## Trecho para leitura

- - -

Aprende-se desde muito cedo que no mercado vigora a “lei da selva”. Em muitas oportunidades esse lugar — metafórico ou não — onde se encontram vendedores e compradores de bens e mercadorias, é descrito como uma floresta assustadora, ou uma savana erma, repleta de predadores à espreita da caça. Na Universidade, nos seriados de TV, nos filmes hollywoodianos, ou mesmo nas películas francesas, a metáfora do mercado como um espelho da vida selvagem anima discussões e plots, algumas até com um tom crítico, sobre a natureza dos negócios.
Será que essa metáfora é adequada para descrever o mercado?

- - -

## Problemas propostos
1. No trecho sobre a metáfora do mercado, como esse lugar é descrito em muitas oportunidades?
2. Prossiga com o trecho sobre a metáfora do mercado a partir da pergunta que o encerra.
As entradas a seguir não têm relação alguma com o trecho sobre a metáfora do mercado.

Registros de uma fonte de dados
- - -

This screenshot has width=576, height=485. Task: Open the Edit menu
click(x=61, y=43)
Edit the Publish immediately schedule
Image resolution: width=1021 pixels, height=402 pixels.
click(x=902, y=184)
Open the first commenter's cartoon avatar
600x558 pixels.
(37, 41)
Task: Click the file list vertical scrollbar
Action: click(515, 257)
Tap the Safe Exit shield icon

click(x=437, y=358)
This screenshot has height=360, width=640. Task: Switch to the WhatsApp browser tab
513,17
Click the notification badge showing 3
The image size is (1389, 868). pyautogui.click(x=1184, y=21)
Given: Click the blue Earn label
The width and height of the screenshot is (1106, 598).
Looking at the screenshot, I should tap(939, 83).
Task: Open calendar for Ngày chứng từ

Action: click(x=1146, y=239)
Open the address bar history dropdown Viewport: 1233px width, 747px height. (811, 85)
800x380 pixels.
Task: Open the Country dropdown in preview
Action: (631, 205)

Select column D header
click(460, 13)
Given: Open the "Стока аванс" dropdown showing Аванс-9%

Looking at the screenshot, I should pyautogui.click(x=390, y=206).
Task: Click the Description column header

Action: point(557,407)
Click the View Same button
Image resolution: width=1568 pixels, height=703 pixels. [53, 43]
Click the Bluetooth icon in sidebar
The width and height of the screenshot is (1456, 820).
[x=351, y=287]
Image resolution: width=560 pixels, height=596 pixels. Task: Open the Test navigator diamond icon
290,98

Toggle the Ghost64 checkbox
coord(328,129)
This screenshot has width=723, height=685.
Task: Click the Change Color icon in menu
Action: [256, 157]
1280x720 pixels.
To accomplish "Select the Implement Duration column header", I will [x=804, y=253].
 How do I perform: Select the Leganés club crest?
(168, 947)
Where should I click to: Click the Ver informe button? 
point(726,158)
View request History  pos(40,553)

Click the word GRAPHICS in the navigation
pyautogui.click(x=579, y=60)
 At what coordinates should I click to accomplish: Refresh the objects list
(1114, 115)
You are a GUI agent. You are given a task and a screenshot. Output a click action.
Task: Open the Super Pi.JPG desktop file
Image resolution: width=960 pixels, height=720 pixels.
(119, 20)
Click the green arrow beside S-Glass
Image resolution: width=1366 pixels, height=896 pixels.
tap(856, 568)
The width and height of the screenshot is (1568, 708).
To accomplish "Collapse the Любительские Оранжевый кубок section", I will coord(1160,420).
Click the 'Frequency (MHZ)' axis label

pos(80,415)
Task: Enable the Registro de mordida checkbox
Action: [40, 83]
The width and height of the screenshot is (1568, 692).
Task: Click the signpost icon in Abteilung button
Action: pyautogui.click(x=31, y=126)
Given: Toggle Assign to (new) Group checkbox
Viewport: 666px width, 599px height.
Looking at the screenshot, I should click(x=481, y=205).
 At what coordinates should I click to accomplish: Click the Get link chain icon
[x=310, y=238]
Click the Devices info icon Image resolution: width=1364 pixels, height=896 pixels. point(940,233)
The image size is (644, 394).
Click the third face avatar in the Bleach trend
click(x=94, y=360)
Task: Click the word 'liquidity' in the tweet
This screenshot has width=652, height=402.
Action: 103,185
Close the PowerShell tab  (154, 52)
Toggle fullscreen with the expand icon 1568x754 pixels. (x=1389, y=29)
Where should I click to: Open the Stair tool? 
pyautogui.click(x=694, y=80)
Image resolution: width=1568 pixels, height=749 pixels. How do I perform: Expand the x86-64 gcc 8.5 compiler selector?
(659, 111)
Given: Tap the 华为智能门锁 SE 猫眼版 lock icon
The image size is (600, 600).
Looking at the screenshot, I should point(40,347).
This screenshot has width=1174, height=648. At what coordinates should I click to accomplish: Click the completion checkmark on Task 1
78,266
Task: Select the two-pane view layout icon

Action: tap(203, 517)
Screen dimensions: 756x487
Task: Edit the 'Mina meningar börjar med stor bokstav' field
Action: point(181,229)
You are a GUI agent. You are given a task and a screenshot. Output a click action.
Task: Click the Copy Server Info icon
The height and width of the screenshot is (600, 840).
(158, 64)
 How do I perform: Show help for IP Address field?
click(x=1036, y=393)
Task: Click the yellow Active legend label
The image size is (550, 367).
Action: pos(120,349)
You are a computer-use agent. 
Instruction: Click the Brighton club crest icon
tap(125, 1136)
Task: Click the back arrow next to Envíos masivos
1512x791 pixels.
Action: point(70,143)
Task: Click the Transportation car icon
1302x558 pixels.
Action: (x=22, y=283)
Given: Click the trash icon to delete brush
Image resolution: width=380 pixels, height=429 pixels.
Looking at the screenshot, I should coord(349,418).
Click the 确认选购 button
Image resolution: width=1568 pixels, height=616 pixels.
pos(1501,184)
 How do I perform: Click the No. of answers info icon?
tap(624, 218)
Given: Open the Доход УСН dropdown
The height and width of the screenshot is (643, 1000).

- - -

## Respostas do exercício
1. Como uma floresta assustadora, ou uma savana erma, repleta de predadores à espreita da caça.

2.
Na selva, animais não competem entre si por ganhos maximizados, sejam materiais ou simbólicos, mas se harmonizam numa cadeia alimentar de interdependência onde, sim, há caça, luta e morte, mas em nome da sobrevivência e reprodução. A “lei da selva” não é uma lei do mais forte, tampouco privilegia o que acumula desenfreadamente, mas sim destaca o melhor adaptado, aquela que se encontra em equilíbrio com o meio ambiente natural, que convive com outras espécies sem ameaçá-las.
O mercado não funciona como uma selva. Empresas, pessoas, quando estão doing business, não buscam apenas sua sobrevivência. Suas ações e planos não são destinados a encontrar proteção contra intempéries ou saciar as necessidades primárias mais imediatas. Não atingem um equilíbrio com seu ambiente. No mercado se persegue o lucro. Ou melhor, não apenas o lucro, mas o lucro máximo, o lucro que desloca o oponente, o lucro que deixa terra arrasada para os demais. Não se espera apenas um bom desempenho, mas um desempenho que o coloque acima dos demais.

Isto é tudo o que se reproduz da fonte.